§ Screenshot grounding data
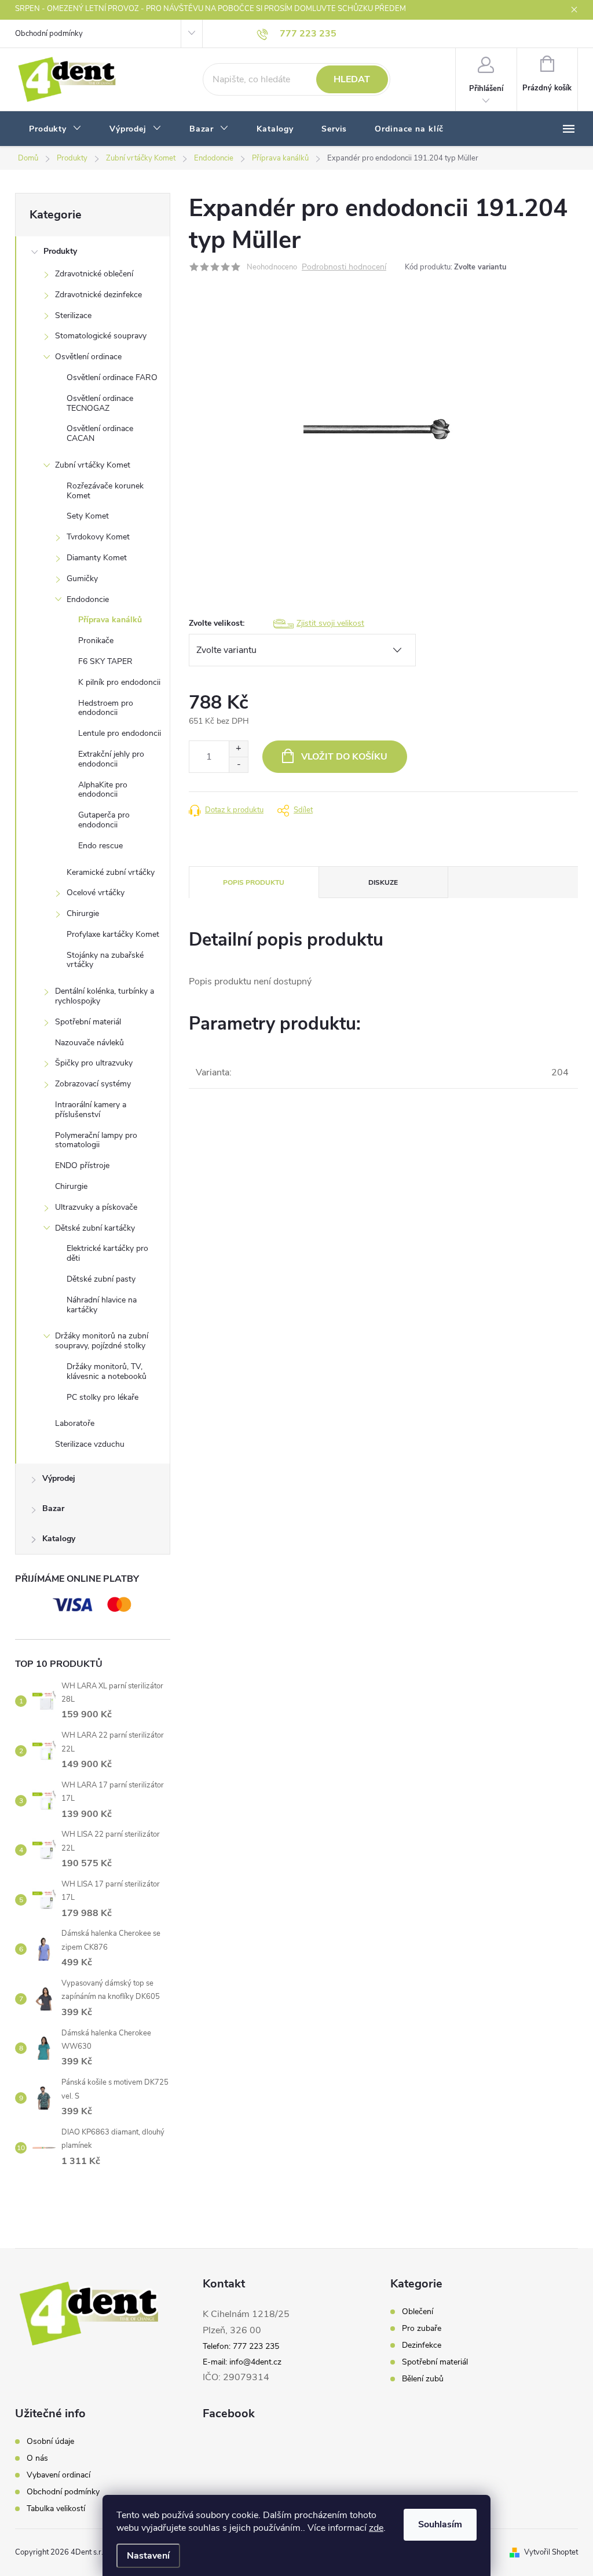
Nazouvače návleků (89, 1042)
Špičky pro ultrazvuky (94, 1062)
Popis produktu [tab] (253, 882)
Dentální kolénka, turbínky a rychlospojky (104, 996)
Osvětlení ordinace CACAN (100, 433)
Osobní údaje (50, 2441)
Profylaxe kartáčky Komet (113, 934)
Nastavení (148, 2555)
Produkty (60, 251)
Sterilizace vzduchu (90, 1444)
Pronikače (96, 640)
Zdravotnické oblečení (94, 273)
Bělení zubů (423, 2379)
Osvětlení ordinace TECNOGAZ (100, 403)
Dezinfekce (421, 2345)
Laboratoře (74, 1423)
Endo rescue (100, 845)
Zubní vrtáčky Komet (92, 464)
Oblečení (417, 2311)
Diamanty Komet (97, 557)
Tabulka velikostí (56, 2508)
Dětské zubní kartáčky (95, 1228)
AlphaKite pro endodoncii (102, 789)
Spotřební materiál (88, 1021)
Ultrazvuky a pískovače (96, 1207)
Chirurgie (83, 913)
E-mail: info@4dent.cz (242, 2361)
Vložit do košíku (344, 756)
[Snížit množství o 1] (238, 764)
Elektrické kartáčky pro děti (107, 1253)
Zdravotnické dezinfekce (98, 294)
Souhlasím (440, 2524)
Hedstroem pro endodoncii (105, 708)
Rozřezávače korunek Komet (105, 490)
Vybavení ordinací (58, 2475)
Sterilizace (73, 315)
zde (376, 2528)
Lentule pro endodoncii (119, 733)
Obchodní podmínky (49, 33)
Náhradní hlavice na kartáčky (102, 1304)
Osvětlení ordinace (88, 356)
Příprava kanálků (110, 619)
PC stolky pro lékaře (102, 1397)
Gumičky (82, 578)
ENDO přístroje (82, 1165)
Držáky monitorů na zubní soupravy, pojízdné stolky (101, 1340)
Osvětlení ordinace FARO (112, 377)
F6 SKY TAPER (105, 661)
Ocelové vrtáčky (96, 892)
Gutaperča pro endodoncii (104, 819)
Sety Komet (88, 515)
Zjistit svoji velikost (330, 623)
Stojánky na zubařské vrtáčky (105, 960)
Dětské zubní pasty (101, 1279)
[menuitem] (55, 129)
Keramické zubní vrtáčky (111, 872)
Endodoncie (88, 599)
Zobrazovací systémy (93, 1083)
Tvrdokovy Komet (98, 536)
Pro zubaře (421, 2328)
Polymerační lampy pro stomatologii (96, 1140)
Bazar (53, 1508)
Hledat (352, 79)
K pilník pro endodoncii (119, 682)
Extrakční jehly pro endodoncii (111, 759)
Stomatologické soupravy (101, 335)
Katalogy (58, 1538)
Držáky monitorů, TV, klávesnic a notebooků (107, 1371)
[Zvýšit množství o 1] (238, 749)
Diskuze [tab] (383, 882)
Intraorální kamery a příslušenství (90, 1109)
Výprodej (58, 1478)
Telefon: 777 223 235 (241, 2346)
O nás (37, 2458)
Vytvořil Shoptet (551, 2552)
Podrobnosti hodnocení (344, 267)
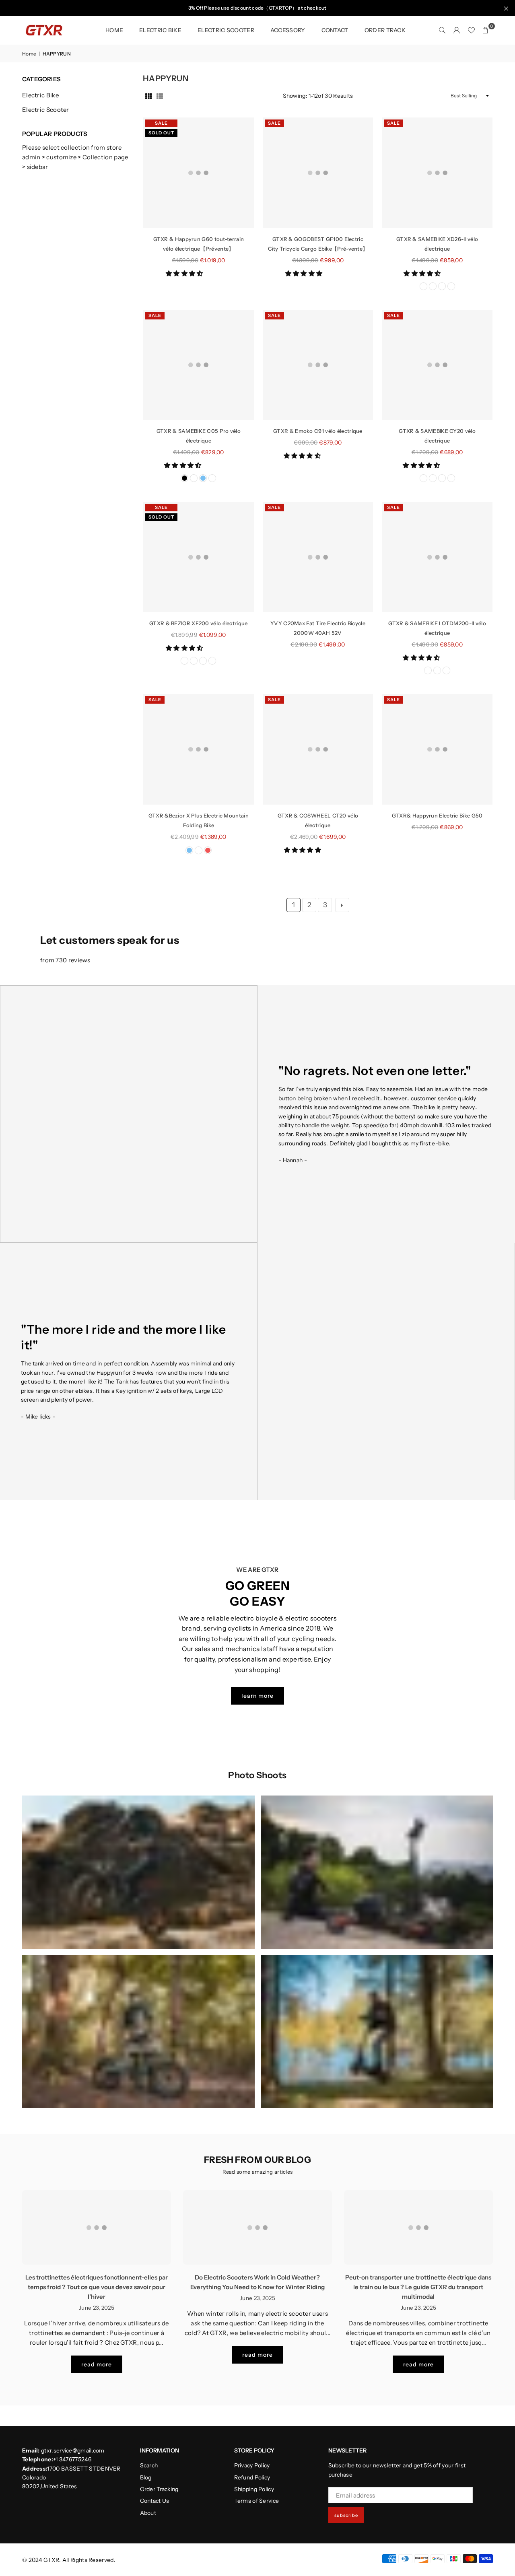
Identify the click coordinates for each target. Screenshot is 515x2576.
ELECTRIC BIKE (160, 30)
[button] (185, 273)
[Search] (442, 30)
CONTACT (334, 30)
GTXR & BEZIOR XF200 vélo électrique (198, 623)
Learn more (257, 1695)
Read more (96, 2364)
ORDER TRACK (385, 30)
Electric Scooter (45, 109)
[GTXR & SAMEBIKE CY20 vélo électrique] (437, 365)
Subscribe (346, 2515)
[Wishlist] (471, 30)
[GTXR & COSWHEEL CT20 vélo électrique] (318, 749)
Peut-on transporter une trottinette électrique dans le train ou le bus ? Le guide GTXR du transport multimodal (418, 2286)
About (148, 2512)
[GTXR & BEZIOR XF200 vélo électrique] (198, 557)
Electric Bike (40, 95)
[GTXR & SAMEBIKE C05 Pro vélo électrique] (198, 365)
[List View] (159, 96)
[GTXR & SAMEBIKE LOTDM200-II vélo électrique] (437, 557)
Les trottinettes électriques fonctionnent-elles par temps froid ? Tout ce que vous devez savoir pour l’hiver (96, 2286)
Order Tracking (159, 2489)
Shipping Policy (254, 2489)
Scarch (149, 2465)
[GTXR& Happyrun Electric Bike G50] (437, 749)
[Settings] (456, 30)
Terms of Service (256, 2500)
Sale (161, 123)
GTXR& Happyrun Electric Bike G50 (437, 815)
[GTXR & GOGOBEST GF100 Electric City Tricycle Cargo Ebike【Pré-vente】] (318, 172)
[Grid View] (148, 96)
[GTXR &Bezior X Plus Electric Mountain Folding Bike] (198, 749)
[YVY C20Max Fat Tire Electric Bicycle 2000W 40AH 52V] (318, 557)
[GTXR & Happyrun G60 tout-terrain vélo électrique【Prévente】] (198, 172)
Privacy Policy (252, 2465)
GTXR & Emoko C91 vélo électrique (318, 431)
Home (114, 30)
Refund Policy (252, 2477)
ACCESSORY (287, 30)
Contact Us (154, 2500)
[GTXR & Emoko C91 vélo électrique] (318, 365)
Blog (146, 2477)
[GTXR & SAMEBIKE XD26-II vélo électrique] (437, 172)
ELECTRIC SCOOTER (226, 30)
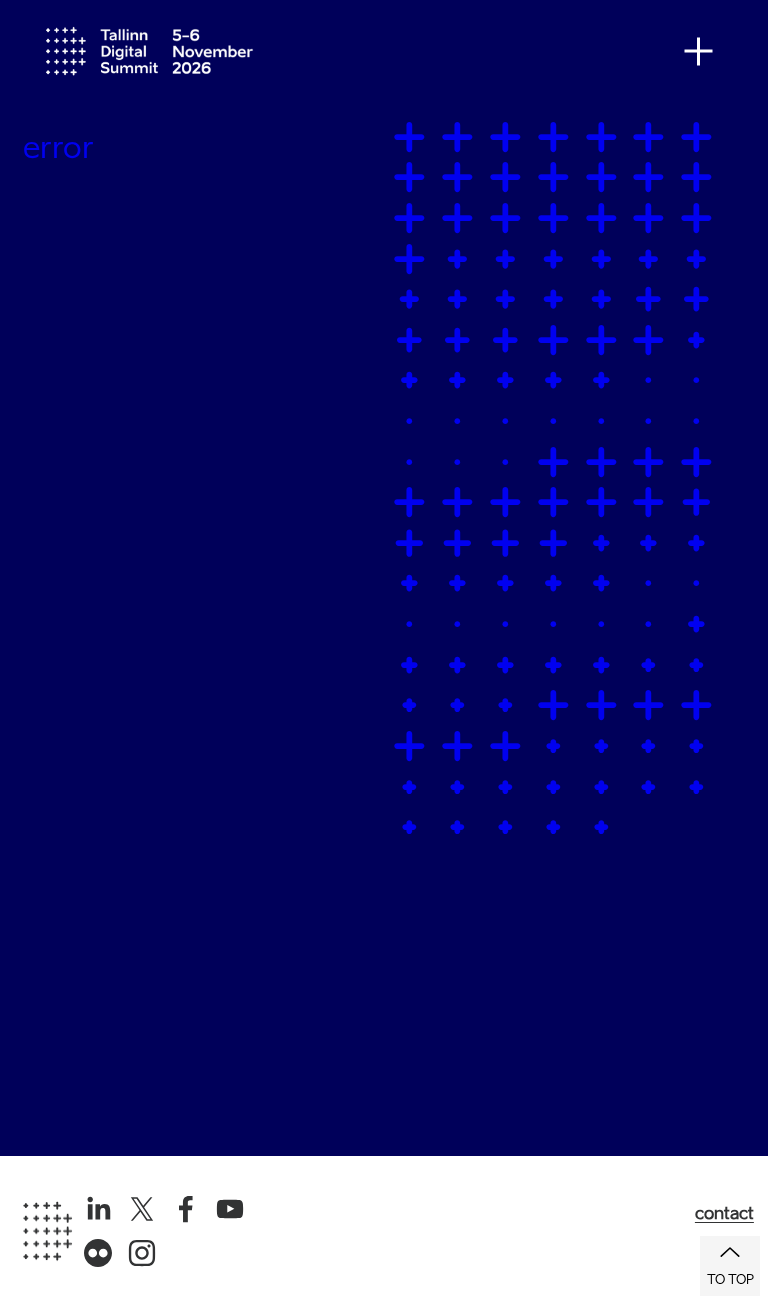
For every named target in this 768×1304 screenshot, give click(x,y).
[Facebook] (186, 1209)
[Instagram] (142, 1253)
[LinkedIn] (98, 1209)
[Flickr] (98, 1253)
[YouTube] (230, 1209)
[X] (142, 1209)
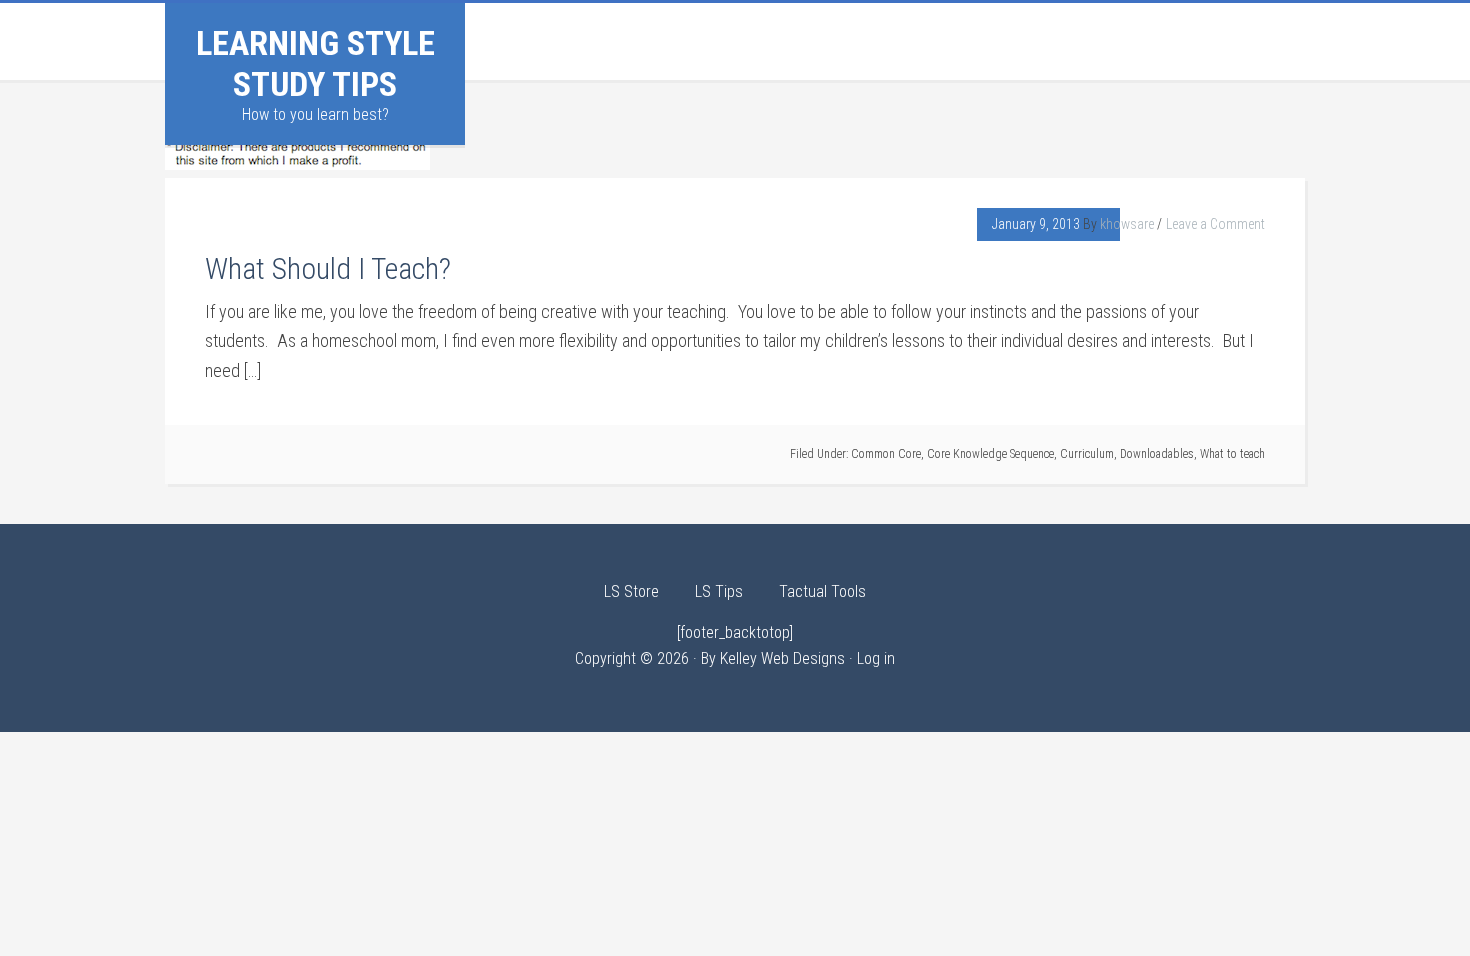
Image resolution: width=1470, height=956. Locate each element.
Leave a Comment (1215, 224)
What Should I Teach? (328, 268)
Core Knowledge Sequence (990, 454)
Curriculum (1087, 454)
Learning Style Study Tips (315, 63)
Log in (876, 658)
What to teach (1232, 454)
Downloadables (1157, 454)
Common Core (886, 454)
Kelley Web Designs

§ Exercise
Each line of the entries above that includes the string "vrtáčky" should be copied out.

§ Reply
Zubní vrtáčky Komet (92, 464)
Ocelové vrtáčky (96, 892)
Stojánky na zubařské vrtáčky (105, 960)
Keramické zubní vrtáčky (111, 872)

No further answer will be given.